11.3. The sale and purchase of the goods hereunder do not confer upon the Buyer any license or rights under any patents, trademarks, or copyrights that are the property of the Company.
- Instalments
Unless otherwise agreed in writing, the Company reserves the right to deliver goods by instalments. Each instalment shall be deemed to be sold under a separate contract. The Company’s failure to deliver any single instalment shall not entitle the Buyer to cancel the balance of the order. Should the Buyer default in payment for any instalment, the Company may elect to treat such default as a breach of contract pertaining to all other instalments.
- Returns Policy
13.1. No returns will be accepted unless explicitly authorised in writing by the Company. Returned goods must be received in the same condition as they were dispatched by the Company. No credit or other notes will be issued for any goods returned without such prior written approval.
13.2. Should the Buyer claim a defect in the goods and no defect is subsequently found by the Company upon inspection, the Company shall be entitled to charge fees equivalent to those applicable for a cancelled order, in addition to all inspection costs and transportation expenses incurred for the return of the goods to the Company’s warehouse and subsequent redelivery of the goods and/or delivery of any replacement goods.
13.3. All authorised returns must be packaged appropriately to prevent damage during transit and must be clearly labelled with the Buyer’s address, the Company’s details, and the relevant permission or return number provided by the Company. All goods shall remain at the Buyer’s risk until collected by the Company.
- Cancellation by Buyer
If the Buyer cancels any order or refuses to accept all or any of the goods in an order, except in circumstances expressly permitted by these Terms and Conditions, the Buyer shall be liable for any resulting damage or loss suffered by the Company.

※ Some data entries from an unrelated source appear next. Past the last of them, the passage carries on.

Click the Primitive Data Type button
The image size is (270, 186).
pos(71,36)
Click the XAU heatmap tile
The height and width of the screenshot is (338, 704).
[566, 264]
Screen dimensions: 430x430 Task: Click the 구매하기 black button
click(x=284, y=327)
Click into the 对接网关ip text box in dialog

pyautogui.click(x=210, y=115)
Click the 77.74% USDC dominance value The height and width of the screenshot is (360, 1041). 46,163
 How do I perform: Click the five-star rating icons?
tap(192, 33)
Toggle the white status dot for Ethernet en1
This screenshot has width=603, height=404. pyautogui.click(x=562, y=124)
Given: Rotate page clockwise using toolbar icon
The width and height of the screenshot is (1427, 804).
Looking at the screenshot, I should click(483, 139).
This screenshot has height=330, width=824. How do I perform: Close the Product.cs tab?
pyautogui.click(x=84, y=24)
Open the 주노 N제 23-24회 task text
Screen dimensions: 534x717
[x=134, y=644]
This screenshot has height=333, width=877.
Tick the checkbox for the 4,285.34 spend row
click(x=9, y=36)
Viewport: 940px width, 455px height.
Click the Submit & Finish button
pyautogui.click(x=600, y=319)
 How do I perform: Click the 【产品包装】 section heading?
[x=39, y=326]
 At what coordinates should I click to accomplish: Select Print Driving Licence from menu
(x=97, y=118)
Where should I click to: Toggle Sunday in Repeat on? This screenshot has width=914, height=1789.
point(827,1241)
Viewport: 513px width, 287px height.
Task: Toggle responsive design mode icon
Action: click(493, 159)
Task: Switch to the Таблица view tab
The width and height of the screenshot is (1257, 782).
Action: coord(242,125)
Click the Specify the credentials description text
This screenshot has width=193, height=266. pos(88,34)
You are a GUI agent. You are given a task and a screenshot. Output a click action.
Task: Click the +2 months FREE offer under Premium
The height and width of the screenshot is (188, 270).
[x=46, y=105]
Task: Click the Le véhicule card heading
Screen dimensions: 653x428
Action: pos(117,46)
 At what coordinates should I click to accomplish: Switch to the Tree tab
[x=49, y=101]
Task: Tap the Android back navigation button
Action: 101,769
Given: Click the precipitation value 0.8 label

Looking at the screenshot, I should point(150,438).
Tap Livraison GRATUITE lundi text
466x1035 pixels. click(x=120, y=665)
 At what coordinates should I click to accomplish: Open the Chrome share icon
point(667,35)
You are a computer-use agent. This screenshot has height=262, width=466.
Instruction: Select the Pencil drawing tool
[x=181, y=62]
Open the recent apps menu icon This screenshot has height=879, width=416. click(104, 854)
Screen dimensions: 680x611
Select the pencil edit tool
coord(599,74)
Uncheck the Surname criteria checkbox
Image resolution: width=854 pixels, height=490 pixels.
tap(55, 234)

If the goods have been specifically purchased or are in the process of being manufactured or produced specifically for the Buyer, the Buyer shall pay to the Company, as liquidated damages, the full contract price of the goods and any costs incurred by the Company (including, but not limited to, any GST), less the current scrap value of the goods as determined by the Company.
- Interest on Overdue Payments
Without prejudice to any other rights or remedies available to the Company, if any payment is not made within seven (7) days of its due date, the Buyer shall be deemed to be in default. Without limiting any other rights of the Company, the Buyer must pay to the Company, by way of liquidated damages, interest at a rate of 2% per annum above the Company’s overdraft rate at the relevant time (as certified by an officer of the Company) on the outstanding amount, calculated daily from the due date for payment until payment is made in full.
- Force Majeure
If either party is prevented, wholly or in part, from performing its obligations (other than an obligation to pay money) as a result of an event of Force Majeure, that party must provide prompt written notice to the other party detailing the Force Majeure event and its anticipated duration. The obligations of the party so prevented shall be excused during such period of delay, and such party shall take reasonable steps to mitigate the effect of such cause as rapidly as possible. For the purposes of this clause, “Force Majeure” means any event beyond the reasonable control of a party, including but not limited to acts of God, war, terrorism, natural disasters, epidemics, pandemics, government restrictions, industrial disputes, and severe disruptions to transportation or utilities.
- Governing Law and Jurisdiction
This Agreement, and all contracts arising from it, shall be governed by and construed in accordance with the laws of Queensland, Australia. Each party irrevocably submits to the non-exclusive jurisdiction of the Courts of Queensland, Australia, and any courts which may hear appeals from those courts.